House debates

Thursday, 9 August 2007

Telecommunications Legislation Amendment (Protecting Services for Rural and Regional Australia into the Future) Bill 2007

Second Reading

12:28 pm

Photo of Paul NevillePaul Neville (Hinkler, National Party) Share this | Hansard source

The Telecommunications Legislation Amendment (Protecting Services for Rural and Regional Australia into the Future) Bill 2007 before us today is the key to ongoing locked-in protection for rural, regional and remote telecommunications services for all Australians. Note that I say ‘all Australians’, not the 75 per cent of Australians who might be covered by Labor’s program.

The bill amends the Telecommunications (Consumer Protection and Service Standards) Act 1999 to establish permanent protection for the $2 billion principal of the Communications Fund. It stems from the government’s response to the recommendations of the regional telecommunications independent review committee regarding the adequacy of telecommunications services in regional, rural and remote areas.

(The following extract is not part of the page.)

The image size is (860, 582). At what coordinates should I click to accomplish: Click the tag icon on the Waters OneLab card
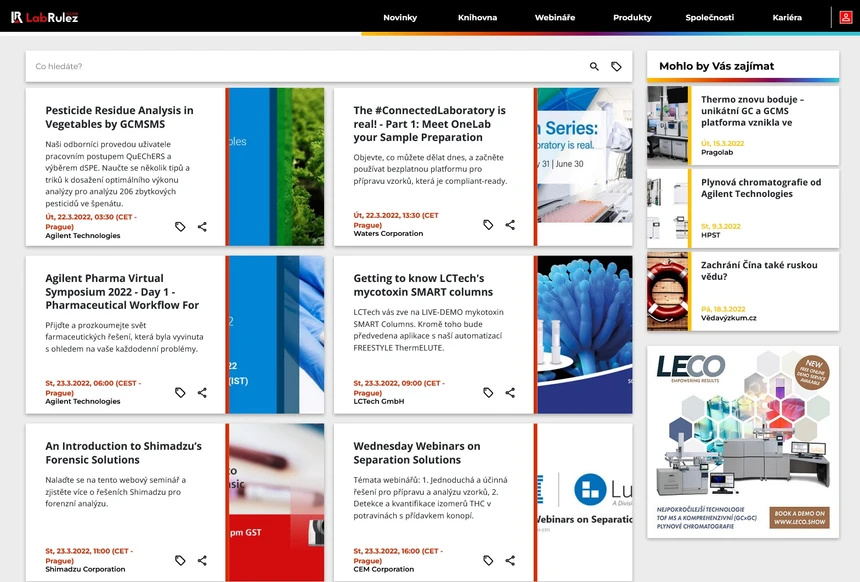[488, 225]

In effect, this bill locks away the Communications Fund’s principal of about $2 billion so that only the interest earned from that amount—up to $400 million over three years or so—can be drawn upon to fund telecommunications infrastructure upgrades in regional areas. Earlier this year, the opposition criticised the creation of a perpetual Communications Fund for regional Australia and alluded to it being created just to assuage the rural voters about future services for the bush. Dead right it was! It was meant to assuage the rural voters and their concerns over the years.

We do not seem to realise that the whole field of telecommunications is changing dramatically. When I came into this place—I can remember campaigning back in 1993—the telephone that used to hang off my waist and half pull my trousers down was about the size of a bottle of tomato sauce. Today mobile phones are tiny little things that you can put in your pocket and they can almost be unseen. The same thing applies to computers. We thought some of those early kilobit speeds were just marvellous. I do not dispute what the member for Capricornia said about greater speeds being required in the future, but she spoke as if that had always been known. It was not known to be so. Even after we have made these decisions this year—and even assuming that the opposition become the government and they implement what they propose—in another three or four years that will all change again. It is a moving feast.

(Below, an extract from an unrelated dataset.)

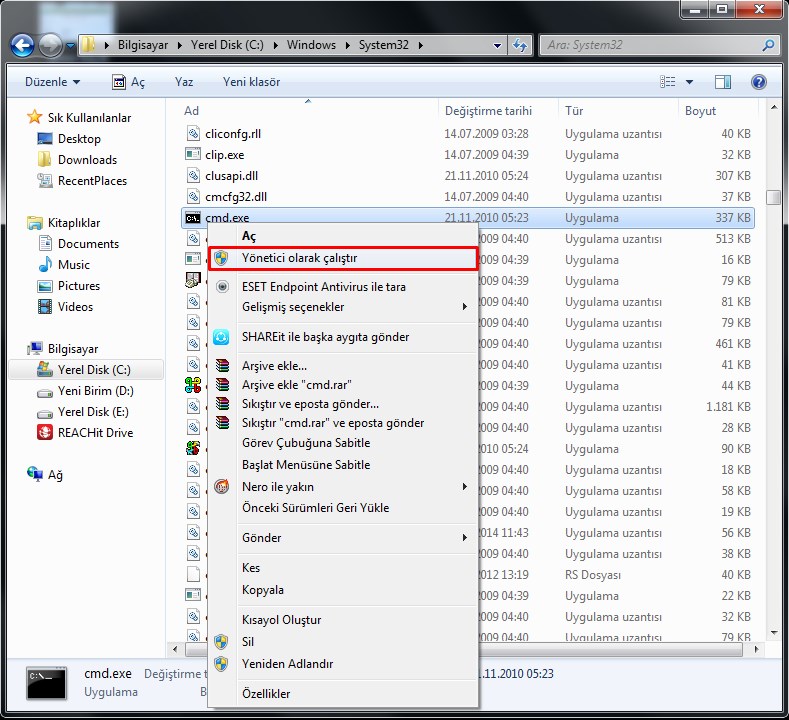Expand the Gönder submenu
The image size is (789, 720).
[464, 538]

We in the National Party understand that millions of people who live outside the major capital cities make a huge contribution to the wealth of this nation and that without communications technology that is comparable to the cities these communities will be choked off from any further development. That is not just a wide claim from a National Party country member; that is really what happens. To me it always beggars belief why anyone would want to have the top telecommunications ports and abilities in the capital cities and then deny the same level of service to those at the far extremities of the services in regional and rural Australia. Trade is a two-way thing. I have met some graziers in recent times, including one grazier who turns off 170,000 head a year and another who turns off 240,000 head. They are constantly on the internet. They have to arrange for live cattle exports. They have to track slaughtered meat: they have to track cattle to feedlots and from there to abattoirs and to marketing organisations. They have to buy chemicals. They have large payroll obligations on their properties. Of course they need high speeds. They need high speeds just as much as any business in Sydney, Melbourne, Adelaide or Brisbane.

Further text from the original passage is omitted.